**Document excerpt:**
** BEGIN **

CERTAIN INFORMATION CONCERNING PARTICIPANTS
United Rentals, Inc. ("United Rentals"), UR Acquisition Corporation
("UR Acquisition") and the following persons named below may be deemed to
be "participants" in the solicitation of proxies from stockholders of
Rental Service Corporation ("Rental Service") in opposition to the proposed
merger with NationsRent: the directors of United Rentals (Bradley Jacobs
(Chairman of the Board and Chief Executive Officer), Wayland Hicks (Vice
Chairman and Chief Operating Officer), John Milne (Vice Chairman, Chief
Acquisition Officer and Secretary), William Berry (President), John
McKinney (Vice President, Finance), Leon Black, Richard Colburn, Ronald
DeFeo, Michael Gross, Richard Heckmann, Gerald Tsai, Jr. and Christian
Weyer); the following executive officers and employees of United Rentals:
Michael Nolan (Chief Financial Officer) and Robert Miner (Vice President,
Strategic Planning); and the nominees of United Rentals (the "Nominees") to
stand for election to the Board of Directors of Rental Service (Messrs.
Richard Daniel, Raymond Troubh, William Aaron, David Bronner, Peter Gold,
David Katz, Elliot Levine and Jeffrey Parker and Ms. Stephanie Joseph).
As of the date hereof, United Rentals is the beneficial owner of 100
shares of common stock, par value $0.01 per share (the "Common Stock"), of
Rental Service. Other than set forth herein, as of the date hereof,
neither United Rentals, UR Acquisition nor any of the persons listed above,
has any interest, direct or indirect, by security holding or otherwise, in
Rental Service.

** END **

**Collected material:**
** BEGIN **

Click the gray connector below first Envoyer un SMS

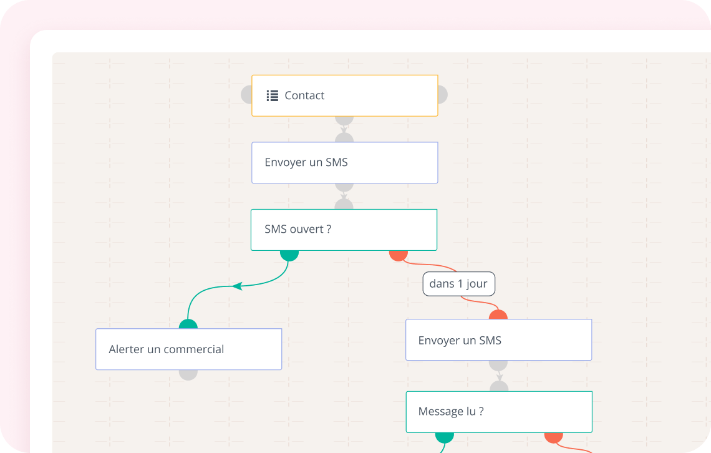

** END **

**Problem:** Copy out the whole participants disclosure word for word.

**Result for this exercise:**
CERTAIN INFORMATION CONCERNING PARTICIPANTS
United Rentals, Inc. ("United Rentals"), UR Acquisition Corporation
("UR Acquisition") and the following persons named below may be deemed to
be "participants" in the solicitation of proxies from stockholders of
Rental Service Corporation ("Rental Service") in opposition to the proposed
merger with NationsRent: the directors of United Rentals (Bradley Jacobs
(Chairman of the Board and Chief Executive Officer), Wayland Hicks (Vice
Chairman and Chief Operating Officer), John Milne (Vice Chairman, Chief
Acquisition Officer and Secretary), William Berry (President), John
McKinney (Vice President, Finance), Leon Black, Richard Colburn, Ronald
DeFeo, Michael Gross, Richard Heckmann, Gerald Tsai, Jr. and Christian
Weyer); the following executive officers and employees of United Rentals:
Michael Nolan (Chief Financial Officer) and Robert Miner (Vice President,
Strategic Planning); and the nominees of United Rentals (the "Nominees") to
stand for election to the Board of Directors of Rental Service (Messrs.
Richard Daniel, Raymond Troubh, William Aaron, David Bronner, Peter Gold,
David Katz, Elliot Levine and Jeffrey Parker and Ms. Stephanie Joseph).
As of the date hereof, United Rentals is the beneficial owner of 100
shares of common stock, par value $0.01 per share (the "Common Stock"), of
Rental Service. Other than set forth herein, as of the date hereof,
neither United Rentals, UR Acquisition nor any of the persons listed above,
has any interest, direct or indirect, by security holding or otherwise, in
Rental Service.